The gates have opened, but the flood hasn’t started. Bottlenecked foreclosures, locked up in the aftermath of the robo-signing scandal, are slowly trickling down the mainline. The past six months, at least since the release of 2011 numbers of foreclosed home sales, saw a lot of predictions of the housing market becoming paralyzed as foreclosures unfroze.


According to new data released by LPS Applied Analytics, some of those early predictions were, in fact, incorrect. Foreclosure inventory remains near the historic highs seen at the end of 2010. Also in the report, even though first-time foreclosure starts in March hit a five-month high, newly started foreclosures were still down 31.1 percent from the same time last year—signs of an improving market. Mortgage delinquencies continue to decline, reaching the lowest level since 2008. Another positive turn, the number of homeowners who recently (within the past 6 months) defaulted on mortgage payments is down by 6.7 percent.

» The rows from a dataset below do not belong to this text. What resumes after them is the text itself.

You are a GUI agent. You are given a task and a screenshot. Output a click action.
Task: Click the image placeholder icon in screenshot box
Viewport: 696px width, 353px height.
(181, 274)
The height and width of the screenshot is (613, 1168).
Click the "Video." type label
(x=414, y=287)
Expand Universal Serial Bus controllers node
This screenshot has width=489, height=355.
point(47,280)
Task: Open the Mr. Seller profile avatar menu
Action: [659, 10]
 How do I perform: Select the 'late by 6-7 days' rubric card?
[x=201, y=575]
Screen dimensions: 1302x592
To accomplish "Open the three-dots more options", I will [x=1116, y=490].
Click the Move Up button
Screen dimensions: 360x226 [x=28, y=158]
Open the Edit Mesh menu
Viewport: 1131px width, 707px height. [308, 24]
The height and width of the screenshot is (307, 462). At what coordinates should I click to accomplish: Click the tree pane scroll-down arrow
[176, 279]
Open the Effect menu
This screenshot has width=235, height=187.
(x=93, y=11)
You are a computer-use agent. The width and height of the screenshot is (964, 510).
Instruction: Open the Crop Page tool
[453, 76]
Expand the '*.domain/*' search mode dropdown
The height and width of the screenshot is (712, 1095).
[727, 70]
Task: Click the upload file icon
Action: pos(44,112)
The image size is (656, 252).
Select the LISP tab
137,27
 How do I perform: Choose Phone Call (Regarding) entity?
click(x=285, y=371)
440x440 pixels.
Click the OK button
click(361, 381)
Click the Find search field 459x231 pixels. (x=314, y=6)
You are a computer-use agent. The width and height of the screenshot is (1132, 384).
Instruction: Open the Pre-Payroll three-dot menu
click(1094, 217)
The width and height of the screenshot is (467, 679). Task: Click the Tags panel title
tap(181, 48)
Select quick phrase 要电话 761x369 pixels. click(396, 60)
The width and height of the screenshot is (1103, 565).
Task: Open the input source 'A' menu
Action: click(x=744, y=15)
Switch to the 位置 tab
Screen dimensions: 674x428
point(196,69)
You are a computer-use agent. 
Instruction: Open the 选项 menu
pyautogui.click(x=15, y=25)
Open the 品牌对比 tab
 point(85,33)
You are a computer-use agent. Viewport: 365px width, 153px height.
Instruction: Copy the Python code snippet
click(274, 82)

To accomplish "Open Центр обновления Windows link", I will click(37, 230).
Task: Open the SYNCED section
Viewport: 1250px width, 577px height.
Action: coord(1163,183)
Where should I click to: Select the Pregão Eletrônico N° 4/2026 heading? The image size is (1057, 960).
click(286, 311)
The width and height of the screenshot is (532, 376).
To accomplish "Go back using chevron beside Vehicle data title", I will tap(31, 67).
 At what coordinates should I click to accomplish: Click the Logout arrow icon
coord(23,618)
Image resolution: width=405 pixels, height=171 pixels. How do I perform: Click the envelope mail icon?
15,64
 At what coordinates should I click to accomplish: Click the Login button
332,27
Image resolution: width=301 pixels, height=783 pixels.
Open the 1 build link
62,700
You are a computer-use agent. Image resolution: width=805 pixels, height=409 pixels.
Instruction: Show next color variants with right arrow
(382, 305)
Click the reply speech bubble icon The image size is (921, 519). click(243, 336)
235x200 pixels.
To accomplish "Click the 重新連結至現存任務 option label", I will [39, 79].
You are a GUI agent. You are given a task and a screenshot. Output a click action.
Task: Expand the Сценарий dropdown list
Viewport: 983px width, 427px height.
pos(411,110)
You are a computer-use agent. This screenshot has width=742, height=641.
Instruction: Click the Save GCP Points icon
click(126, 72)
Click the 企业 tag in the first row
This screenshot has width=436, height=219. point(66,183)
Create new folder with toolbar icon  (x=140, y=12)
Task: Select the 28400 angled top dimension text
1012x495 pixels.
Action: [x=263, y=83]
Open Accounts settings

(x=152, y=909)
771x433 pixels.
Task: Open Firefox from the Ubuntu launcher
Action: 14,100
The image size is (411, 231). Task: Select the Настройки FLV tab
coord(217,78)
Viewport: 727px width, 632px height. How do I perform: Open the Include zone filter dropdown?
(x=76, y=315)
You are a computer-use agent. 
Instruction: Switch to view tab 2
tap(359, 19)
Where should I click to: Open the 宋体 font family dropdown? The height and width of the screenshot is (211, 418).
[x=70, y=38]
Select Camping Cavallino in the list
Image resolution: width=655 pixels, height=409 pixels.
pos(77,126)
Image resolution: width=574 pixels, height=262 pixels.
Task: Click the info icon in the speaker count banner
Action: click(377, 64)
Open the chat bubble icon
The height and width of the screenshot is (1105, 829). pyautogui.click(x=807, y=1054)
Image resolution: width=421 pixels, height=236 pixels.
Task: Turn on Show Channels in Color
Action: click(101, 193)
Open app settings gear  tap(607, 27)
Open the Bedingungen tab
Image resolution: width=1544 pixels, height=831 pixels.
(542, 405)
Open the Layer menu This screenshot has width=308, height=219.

Another analysis by CoreLogic found that foreclosure inventory is at it’s lowest since 2009, and that there were 69,000 completed foreclosures in March 2012, compared to 85,000 last year. Forty-nine percent of foreclosures completed this year occurred across five states: California, Florida, Michigan, Arizona, and Texas. These numbers are promising signs for Arizona and California, states that endured some of the worst market turmoil.


Improvements Due to $25 Billion Mortgage Settlement

The improvements in the housing market can be attributed to the federal mortgage settlement passed in February. Anand Nallathambi, CEO of CoreLogic, said, “Since the foreclosure inventory is also coming down, this suggests that loan modifications, short sales, deeds-in-lieu are increasingly being used as an alternative to foreclosures to clear distressed assets in our communities. This is what was envisioned with the recent National Foreclosure Settlement, and can often be a better outcome for both borrowers and investors.”


In the $25 billion settlement, banks must pay $17 billion towards relief for homeowners whose homes were foreclosed due to fraudulent foreclosure filings. Of that amount, $10 billion is billed for writing down balances of homeowners at risk of foreclosures. In another stipulation of the settlement, banks can receive credit when borrowers short sell their homes.


As banks sort through their books to determine which homeowners are eligible for relief, housing market pundits turn on their previous predictions. Rick Sharga of Carrington Mortgage Holdings thinks foreclosure activity has plateaued.


Foreclosure Flood, a Double-Edged Sword

There is, however, still a looming threat of a deluge of foreclosed homes on the market from the so-called shadow inventory. As one reporter put it, an increase in foreclosed homes is a double-edged sword, whereby the housing market inches towards stabilization while applying downward pressure on home prices. Some real estate experts wish the foreclosure logjam would just clear up, so that the pace of sales could increase and inventory could be sold more quickly.